The thing that I’ve always liked about this car is that, as nicely finished and turned out as it is, it still shows its track roadster roots. It has a certain primitive funk that, as an example, Tony Nancy’s two 22 Jr. A roadsters lack. I think the key is that Murray & Waters chose to use a Model A frame instead of the ’32 rails that most people ran. At first it was because they were cheap and plentiful, but then they realized that properly set up they could make the car exceptionally light and yet rigid. One trademark of their A-bone frames right from the start is that they removed the stock front crossmember and ran a tubular member in front of the grill. This lengthened the wheelbase, effectively setting the motor back in even their earliest car, and saved weight and added rigidity at the same time. I’ll be doing the same thing on this car.
I’ll be borrowing other visual cues from the Triple Nickle, such as the roll hoop, the tonneau covers and the flat aluminum sheet wheel covers. Also, like the 555 car, my machine will have early small block Chevy power. And of course, I’m resisting the temptation to use a Deuce grill, which would destroy the entire point of the exercise. I haven’t totally settled on paint, but I think it will involve a cream two-tone with gold numbers. We’ll see…
To get started I tackled the signature bits to make sure I could do them. I’m trying to set up the tonneau cover up to be removable to show off the interior. The hood and grille shell will be a single removable piece and the grille shell will remain chromed. Below are pictures of the second and third Murray & Waters cars and a summary photo of the intial work. My car will sit more like the second version of their car since I’m not running a narrowed chassis and torsion bar rear suspension like the Triple Nickle had.
The second Murray & Waters roadster which became the first 555 car.
The Triple Nickel car as it stands today as featured in the current TRJ. This was the third car the team built.
The initial bits I made to make sure I could do it. Removable tonneau cover, tubular front crossmember, roll hoop and plain wheel discs. Donor kit is an AMT ’29 Ford Model A Roadster but most of it will be kit bashed or scratch built.
I made up the wheels and tires in their final form. Here's a composite picture showing the steps.
I started by finding some wheels in my stash that I knew would fit the tires I was going to use (Modelhaus T110B's at the front, and Firestone directional 7" pie crust sicks from Ma's Resin at the back). Since they would totally disappear behind the covers I could use anything of appropriate width and diameter. So I found some billet-ish mags from an AMT '36 Ford kit that I knew for sure I would never use otherwise and stripped them of their chrome.
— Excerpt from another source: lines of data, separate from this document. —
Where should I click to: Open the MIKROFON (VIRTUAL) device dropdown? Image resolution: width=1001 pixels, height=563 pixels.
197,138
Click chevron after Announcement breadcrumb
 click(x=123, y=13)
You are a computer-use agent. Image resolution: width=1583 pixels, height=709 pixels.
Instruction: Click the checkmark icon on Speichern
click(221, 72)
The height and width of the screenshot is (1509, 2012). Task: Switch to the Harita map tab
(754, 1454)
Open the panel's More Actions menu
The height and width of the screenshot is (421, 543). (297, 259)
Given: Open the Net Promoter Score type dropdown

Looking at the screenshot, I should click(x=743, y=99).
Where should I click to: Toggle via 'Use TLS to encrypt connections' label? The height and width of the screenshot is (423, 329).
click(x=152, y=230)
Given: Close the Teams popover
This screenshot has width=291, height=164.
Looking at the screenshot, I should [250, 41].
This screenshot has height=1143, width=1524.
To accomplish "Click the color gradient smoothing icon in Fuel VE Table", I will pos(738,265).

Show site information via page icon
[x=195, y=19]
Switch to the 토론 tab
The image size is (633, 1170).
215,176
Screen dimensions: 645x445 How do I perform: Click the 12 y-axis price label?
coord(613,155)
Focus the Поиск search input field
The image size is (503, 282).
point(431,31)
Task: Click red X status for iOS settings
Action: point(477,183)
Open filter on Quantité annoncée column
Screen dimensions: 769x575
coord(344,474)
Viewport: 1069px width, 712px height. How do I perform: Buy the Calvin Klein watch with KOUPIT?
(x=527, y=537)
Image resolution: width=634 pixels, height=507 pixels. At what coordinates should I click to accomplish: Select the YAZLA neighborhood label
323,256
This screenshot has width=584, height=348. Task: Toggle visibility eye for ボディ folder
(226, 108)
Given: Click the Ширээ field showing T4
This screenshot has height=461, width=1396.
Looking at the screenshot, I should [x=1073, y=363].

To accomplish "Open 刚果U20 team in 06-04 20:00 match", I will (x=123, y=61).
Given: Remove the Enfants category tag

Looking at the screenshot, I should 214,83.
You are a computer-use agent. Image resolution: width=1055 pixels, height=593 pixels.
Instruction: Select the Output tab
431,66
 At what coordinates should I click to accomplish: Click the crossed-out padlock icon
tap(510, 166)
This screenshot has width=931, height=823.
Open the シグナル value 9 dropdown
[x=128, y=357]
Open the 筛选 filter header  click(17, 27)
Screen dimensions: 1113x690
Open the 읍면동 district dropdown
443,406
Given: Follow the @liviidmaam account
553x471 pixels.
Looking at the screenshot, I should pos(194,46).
The front wheels required more work because I had to make the little covers for the axle ends, so I'll describe the steps for those.
That's shown in the upper left picture.
First off I cut some circular covers of the same diameter as the donor wheels out of .010" styrene sheet.
At the front I started by drilling a hole through the center of the wheel. I used 1/8" styrene rod to make the axle end caps. I countersunk the hole I had drilled to fit the "cap" so that the proper amount of rod stuck out, then glued the rod in place. FGor the back side covers, I drilled a 1/4" hole to accept the post for the wheel mount.
For the rears all I did was cover them, and add some Monogram '40 Ford style brake backing plates.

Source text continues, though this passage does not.